How should SLO alerts give details about the failing functions?

[gagbo]

Context

As we are dogfooding the implementation of autometrics in our own API for Service Level Objective alerts, we noticed that the alerts generated by the current rules in our generated autometrics.rules.yaml make it hard to go from "Your API currently has a latency issue" to "Here is the most likely culprit function in your code".

The main pain point is that the alerts are "global" thresholds that accumulate latency and success rate data across all the functions in the same group, so when an alert is triggered, the information of "which functions are contributing the most to the alert triggering" is hard to obtain.

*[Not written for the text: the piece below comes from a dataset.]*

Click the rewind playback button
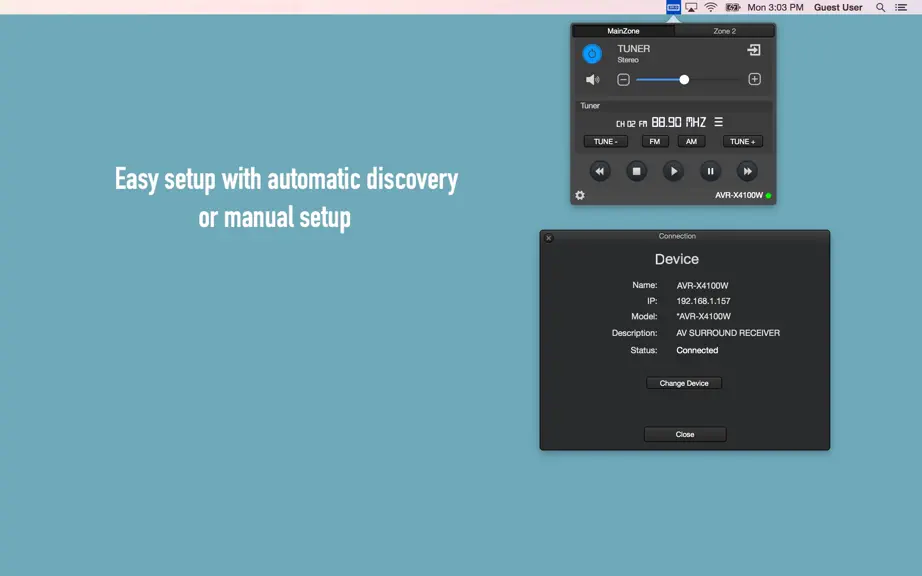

For context, here's what an alert looks like (on Slack) when it triggers, notice how the metadata never mentions function names:

Alert: (ticket) autometrics latency-99 SLO error budget burn rate is too fast. - ticket
Description:
Details:
• alertname: High Latency SLO - 99%
• category: latency
• objective_name: api
• objective_percentile: 99
• severity: ticket
• sloth_id: autometrics-latency-99
• sloth_service: autometrics
• sloth_severity: ticket
• sloth_slo: latency-99

Ideas

We are discussing internally to try to see what could be changed to have better alert messages that help kickstart the debugging process whenever an alert is triggered, so that autometrics also provides value in incident response; but we also welcome any suggestion and for that purpose, we will continue the conversation here.

Here are a few ideas that have been thrown around

More granular alerting rules

We thought about changing the generated alerting rule, so that it sums the latency/success rate separately for each function in the service instead of observing the metrics for the complete set of functions. This way we would get "for free" the function names in metadata of the alert.

The main reason we do not like this idea is that it breaks the idea that "SLO alerts trigger when the service as a whole struggles", since alerts would not trigger if each function in the service ate 99.9999...% of the error budget of the SLO (but as soon as you have 10 functions in the service, you would be 899.99999...% over budget for the service)

Add a recording rule for the "top offenders" query

The query for the top offenders of an objective in the service is as hard as for users to write as it is for Prometheus to serve (being responsible for a couple of crashes on our dev instance of Prometheus) (discussed a bit in autometrics-dev/autometrics-rs#15)

topk(5, histogram_quantile(0.99, sum by (le, function, module) (rate(function_calls_duration_bucket{function=~"${function}", function!~"${exclude_function}", module=~"${module}", module!~"${exclude_module}"}[5m]))))

Maybe with some effort we could make a recording rule like that automatically that would also be added to the automatically generated rules file with a human-friendly name?

All input welcome!

[emschwartz]

I wonder whether having a query (which is currently included in the yet-to-be-released Grafana dashboard we're working on) that shows the latencies for all of the functions in the particular SLO would make the alerts easy enough to debug.

This is somewhat similar to the "top offenders query" mentioned, but instead of looking at all of the functions, just looks at those that are part of the SLO:

histogram_quantile(0.99, sum by (le, function, module) (rate(function_calls_duration_bucket{objective_name="$latency_objective"}[$__rate_interval])))

Looking through the functions PromQL provides, it doesn't seem like there would be a way to simultaneously merge function metrics into a single SLO while including the specific functions' names as labels on the final time series 😕

[IvanMerrill]

I agree with @emschwartz.

Going more granular seems like an SLO anti-pattern where you end up with an SLO for just about everything. This feels similar to traditional alerting models which are what SLOs are trying to move away from.

Top offenders doesn't actually necessarily show you what you want to know, which is what has changed the most to cause this SLO breach. It's possible to have a function that has a high error rate (maybe due to a high number of external dependencies) that is factored into the SLO. If your SLO breaches and you get an alert you want to know what has changed behaviour in terms of errors, not what has errored the most. This is a subtle difference but can easily lead people down rabbit holes when investigating an issue.

Providing the ability to quickly see a graph showing all functions that contribute to the SLO allows you to see each in context of the others, and plot over varying time lengths. This means you can identify what's changed behaviour the most which is a better starting point.